To be clear, he was not saying that outward piety was a bad thing or that we do not have a right to a properly celebrated liturgy. Rather, his point was very simple: do not look merely upon outward acts and assume that is the whole story.
All of us are carrying about deep wounds, some bleeding, some scars, and we do different things to cover them up so that others cannot see. This is why we need the Confessional, for there we can bare our souls to the Divine Physician. This is why we need prayer, for there we can bring our spiritual torments to the only One who understands how to make us complete.
It is a temptation to look at the lives of others, and their pious acts, and try to compare ourselves to them. In Lent, it is a temptation to compare our failings to the claimed or visible "successes" of others and conclude that for us, Lent has been a failure.
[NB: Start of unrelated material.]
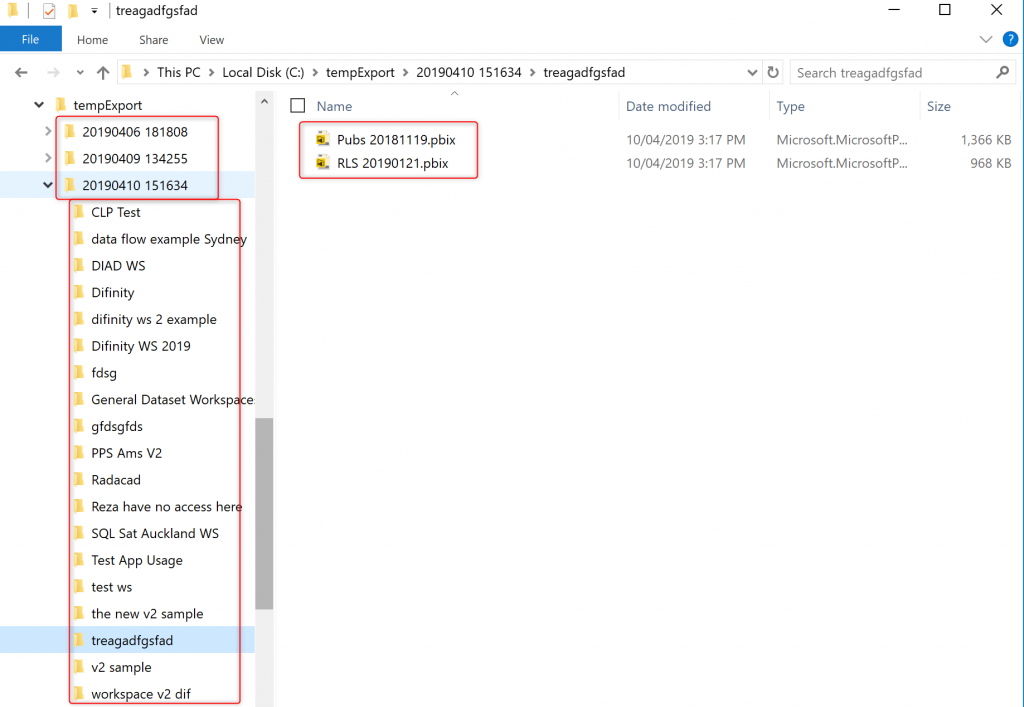Click the RLS 20190121.pbix file icon

(x=322, y=162)
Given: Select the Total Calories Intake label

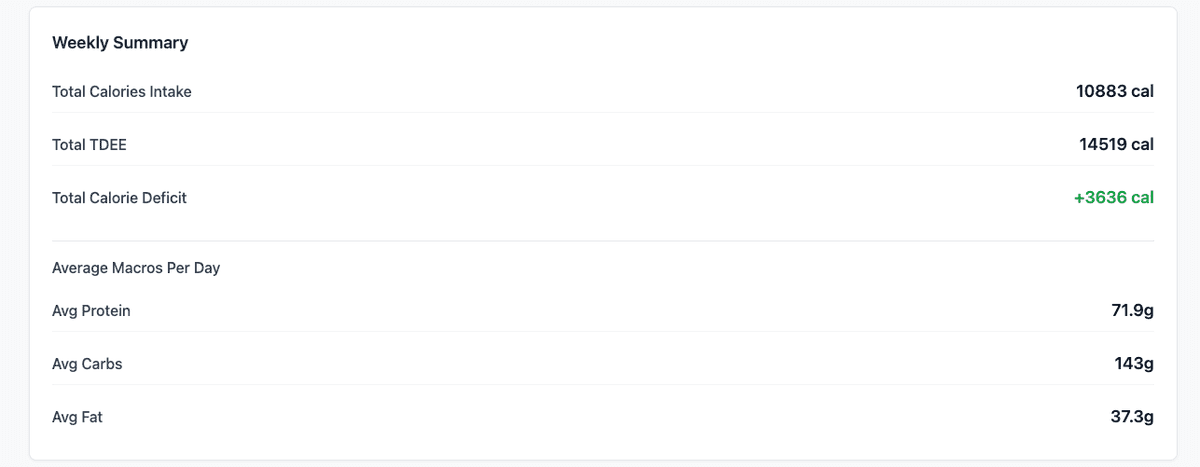Looking at the screenshot, I should tap(122, 92).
Do not give in to this temptation!
We cannot judge the souls of others, good or bad. We cannot see if their piety is only outward, hiding a seething mass of anxiety or sin. We cannot see if someone's anger, off-putting in appearance, may truly be fueled by a life of holiness.
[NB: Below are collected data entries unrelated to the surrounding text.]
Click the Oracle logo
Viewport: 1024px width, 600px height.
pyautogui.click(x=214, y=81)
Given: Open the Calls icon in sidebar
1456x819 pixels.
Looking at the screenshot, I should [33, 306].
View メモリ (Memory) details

It is said that Blessed Mother Teresa was a hard woman, yet there is no doubt about her holiness. They say the light of God just shone through her. Yet we also know how she struggled in years of spiritual darkness. Her outward smiles, her ability to care for and love others, her ability to pray, outwardly, told us only a little about her.
There are many Saints whose flaws were apparent to all, and yet, they lived lives of deep devotion and holiness. There's no such thing as a "cookie-cutter" saint, a Saint that ran around on tiptoes, hands open, floating along on clouds of devotion.
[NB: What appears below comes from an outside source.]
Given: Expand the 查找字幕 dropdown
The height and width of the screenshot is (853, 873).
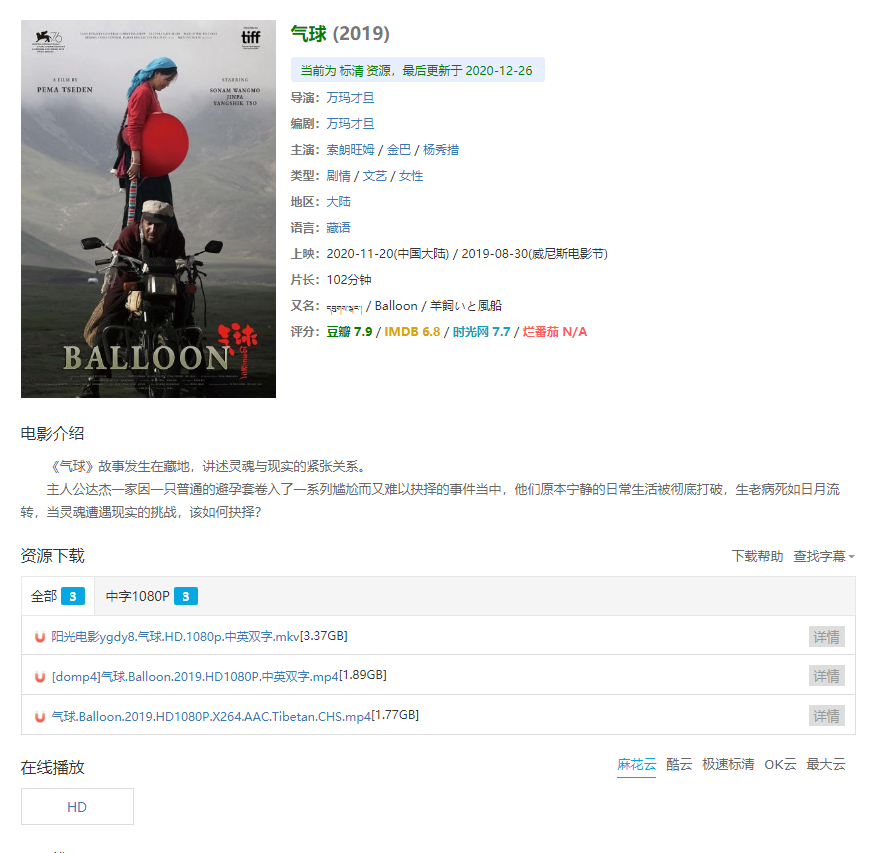Looking at the screenshot, I should pyautogui.click(x=823, y=556).
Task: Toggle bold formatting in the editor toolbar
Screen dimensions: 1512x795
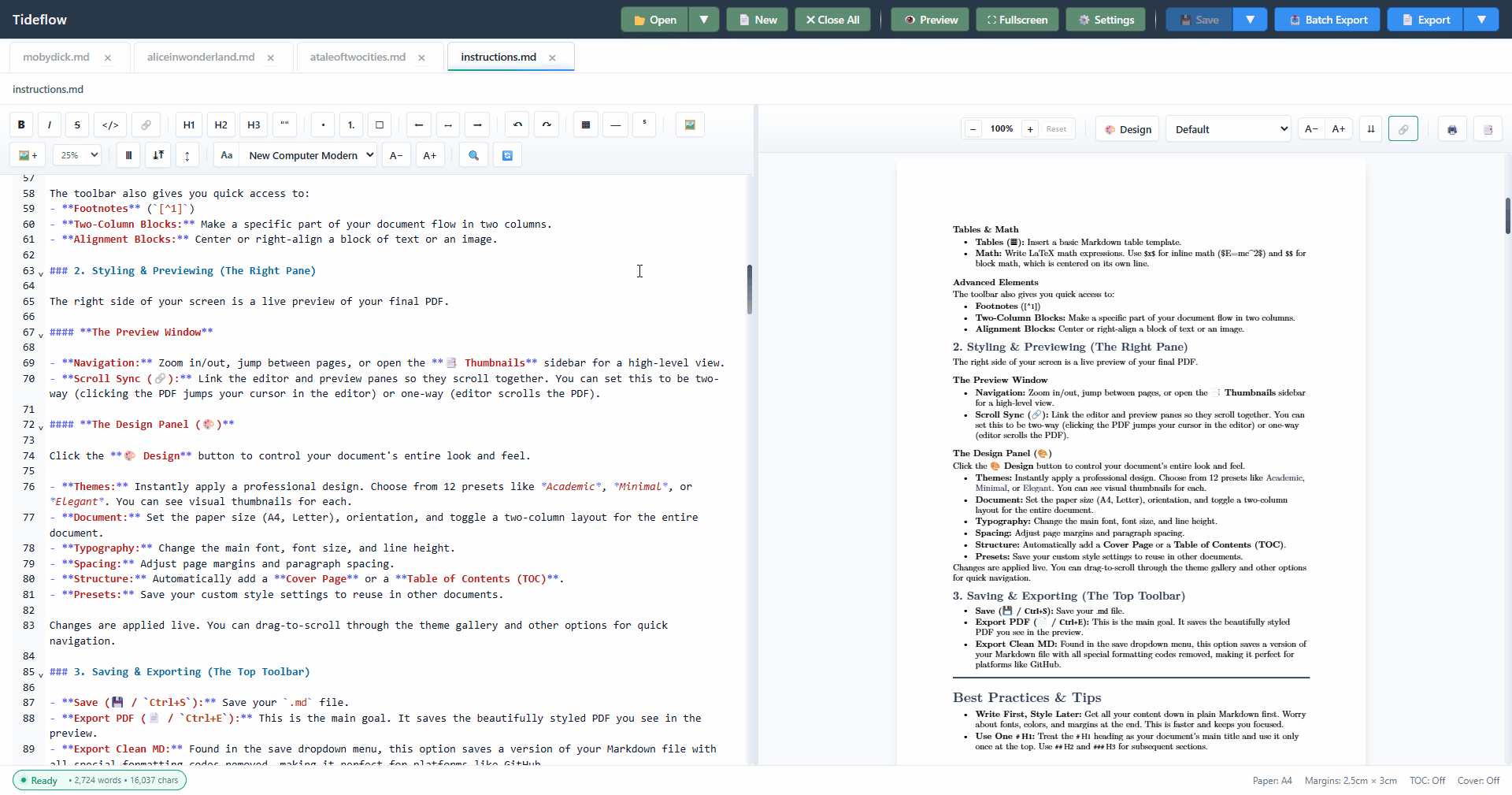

It may be tempting to look at this or that person who spends hours in the chapel and claims to fast and pray constantly, and seek to be like them, but this is one of the biggest spiritual mistakes anyone can make. Do not be "like someone else." Be who YOU are - fully - in the face of God.
During Lent we are called to acts of penance, abstinence, fasting, and alms, and each of us does this with some degree of success or failure. The litmus test before God is not one of comparison with others, but resides entirely in our own relationship with God - and with His Church.
Every Saint became a Saint simply because he or she knew him or herself in relation to God, and responded by being fully who they were called to be. They were all human and had human flaws, but in true piety, they never gave up seeking the face of God. They never gave up falling before His Throne in prayer, humility, and obedience. They did not try to copy someone else, or compare themselves to the Saints that had gone before them. Instead, they brought everything they were, from personality to temperament, to favorite sins and passions, to favorite devotions and, above all, their love for Christ - and they were transformed, little by little, so that they could become holy as their Father in heaven is Holy.
That's true piety. That is what makes a Saint.
Do not get caught up in the sin of spiritual comparison. In the spirit and advice of the Saints, assume the best of those you meet, look always to the example of Christ, and always continue onward, for it is He who awaits your love and devotion. It is He who thirsts for you. The world does not suffer from too many Saints; it suffers from not having enough.
3 comments:
This is really good, thank you for posting. I have linked to it, on m blog, at least, I've attempted/tried to!
Great post. I especially like the line about seeking the Face of God. It's a phrase that has been comming up a lot in my spiritual readings.
shadowlands ~ thanks. :-)
Jose - It's been present a lot in the psalms of the Liturgy of the Hours, too.